- EXERCISE DESCRIPTION: Once you have read the listing, output it exactly and completely.

- RECORD EXTRACTS:
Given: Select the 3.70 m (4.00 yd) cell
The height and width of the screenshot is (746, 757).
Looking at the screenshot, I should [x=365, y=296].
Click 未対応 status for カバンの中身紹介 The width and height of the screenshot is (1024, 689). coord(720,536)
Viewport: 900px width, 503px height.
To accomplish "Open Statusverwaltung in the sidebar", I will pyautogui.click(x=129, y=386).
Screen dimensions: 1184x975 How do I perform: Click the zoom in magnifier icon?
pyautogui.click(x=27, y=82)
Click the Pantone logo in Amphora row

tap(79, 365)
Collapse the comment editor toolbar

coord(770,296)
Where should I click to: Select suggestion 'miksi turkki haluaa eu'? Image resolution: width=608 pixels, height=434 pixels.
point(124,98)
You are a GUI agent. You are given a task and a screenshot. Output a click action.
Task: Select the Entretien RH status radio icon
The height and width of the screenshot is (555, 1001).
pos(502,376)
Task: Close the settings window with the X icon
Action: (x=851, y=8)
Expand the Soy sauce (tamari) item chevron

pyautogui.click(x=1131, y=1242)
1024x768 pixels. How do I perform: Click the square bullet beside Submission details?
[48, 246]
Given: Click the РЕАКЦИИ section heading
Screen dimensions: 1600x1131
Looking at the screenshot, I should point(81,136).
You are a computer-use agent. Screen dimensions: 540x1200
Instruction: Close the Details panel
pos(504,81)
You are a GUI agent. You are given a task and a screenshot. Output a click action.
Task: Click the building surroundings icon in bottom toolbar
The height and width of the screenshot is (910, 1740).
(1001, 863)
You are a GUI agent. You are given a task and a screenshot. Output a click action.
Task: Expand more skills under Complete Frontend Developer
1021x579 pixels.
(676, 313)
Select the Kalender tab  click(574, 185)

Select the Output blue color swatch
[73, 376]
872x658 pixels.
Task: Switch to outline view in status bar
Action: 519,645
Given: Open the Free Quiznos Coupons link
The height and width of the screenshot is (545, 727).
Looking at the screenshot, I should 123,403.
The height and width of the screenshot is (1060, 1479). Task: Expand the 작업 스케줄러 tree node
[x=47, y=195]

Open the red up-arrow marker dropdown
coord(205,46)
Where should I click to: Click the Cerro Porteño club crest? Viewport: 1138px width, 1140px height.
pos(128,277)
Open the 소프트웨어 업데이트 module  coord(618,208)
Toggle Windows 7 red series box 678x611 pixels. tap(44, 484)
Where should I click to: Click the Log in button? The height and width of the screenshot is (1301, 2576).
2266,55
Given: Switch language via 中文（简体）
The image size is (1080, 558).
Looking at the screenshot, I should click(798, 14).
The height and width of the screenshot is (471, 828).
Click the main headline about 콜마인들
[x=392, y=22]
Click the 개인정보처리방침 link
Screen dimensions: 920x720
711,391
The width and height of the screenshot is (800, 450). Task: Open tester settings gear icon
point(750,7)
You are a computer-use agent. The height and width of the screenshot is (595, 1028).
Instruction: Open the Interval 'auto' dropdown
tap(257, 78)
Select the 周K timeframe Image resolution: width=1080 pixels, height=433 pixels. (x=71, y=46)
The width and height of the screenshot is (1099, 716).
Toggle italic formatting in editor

- ANSWER TO THE EXERCISE:
Given: Select the 3.70 m (4.00 yd) cell
The height and width of the screenshot is (746, 757).
Looking at the screenshot, I should [x=365, y=296].
Click 未対応 status for カバンの中身紹介 The width and height of the screenshot is (1024, 689). coord(720,536)
Viewport: 900px width, 503px height.
To accomplish "Open Statusverwaltung in the sidebar", I will pyautogui.click(x=129, y=386).
Screen dimensions: 1184x975 How do I perform: Click the zoom in magnifier icon?
pyautogui.click(x=27, y=82)
Click the Pantone logo in Amphora row

tap(79, 365)
Collapse the comment editor toolbar

coord(770,296)
Where should I click to: Select suggestion 'miksi turkki haluaa eu'? Image resolution: width=608 pixels, height=434 pixels.
point(124,98)
You are a GUI agent. You are given a task and a screenshot. Output a click action.
Task: Select the Entretien RH status radio icon
The height and width of the screenshot is (555, 1001).
pos(502,376)
Task: Close the settings window with the X icon
Action: (x=851, y=8)
Expand the Soy sauce (tamari) item chevron

pyautogui.click(x=1131, y=1242)
1024x768 pixels. How do I perform: Click the square bullet beside Submission details?
[48, 246]
Given: Click the РЕАКЦИИ section heading
Screen dimensions: 1600x1131
Looking at the screenshot, I should point(81,136).
You are a computer-use agent. Screen dimensions: 540x1200
Instruction: Close the Details panel
pos(504,81)
You are a GUI agent. You are given a task and a screenshot. Output a click action.
Task: Click the building surroundings icon in bottom toolbar
The height and width of the screenshot is (910, 1740).
(1001, 863)
You are a GUI agent. You are given a task and a screenshot. Output a click action.
Task: Expand more skills under Complete Frontend Developer
1021x579 pixels.
(676, 313)
Select the Kalender tab  click(574, 185)

Select the Output blue color swatch
[73, 376]
872x658 pixels.
Task: Switch to outline view in status bar
Action: 519,645
Given: Open the Free Quiznos Coupons link
The height and width of the screenshot is (545, 727).
Looking at the screenshot, I should 123,403.
The height and width of the screenshot is (1060, 1479). Task: Expand the 작업 스케줄러 tree node
[x=47, y=195]

Open the red up-arrow marker dropdown
coord(205,46)
Where should I click to: Click the Cerro Porteño club crest? Viewport: 1138px width, 1140px height.
pos(128,277)
Open the 소프트웨어 업데이트 module  coord(618,208)
Toggle Windows 7 red series box 678x611 pixels. tap(44, 484)
Where should I click to: Click the Log in button? The height and width of the screenshot is (1301, 2576).
2266,55
Given: Switch language via 中文（简体）
The image size is (1080, 558).
Looking at the screenshot, I should click(798, 14).
The height and width of the screenshot is (471, 828).
Click the main headline about 콜마인들
[x=392, y=22]
Click the 개인정보처리방침 link
Screen dimensions: 920x720
711,391
The width and height of the screenshot is (800, 450). Task: Open tester settings gear icon
point(750,7)
You are a computer-use agent. The height and width of the screenshot is (595, 1028).
Instruction: Open the Interval 'auto' dropdown
tap(257, 78)
Select the 周K timeframe Image resolution: width=1080 pixels, height=433 pixels. (x=71, y=46)
The width and height of the screenshot is (1099, 716).
Toggle italic formatting in editor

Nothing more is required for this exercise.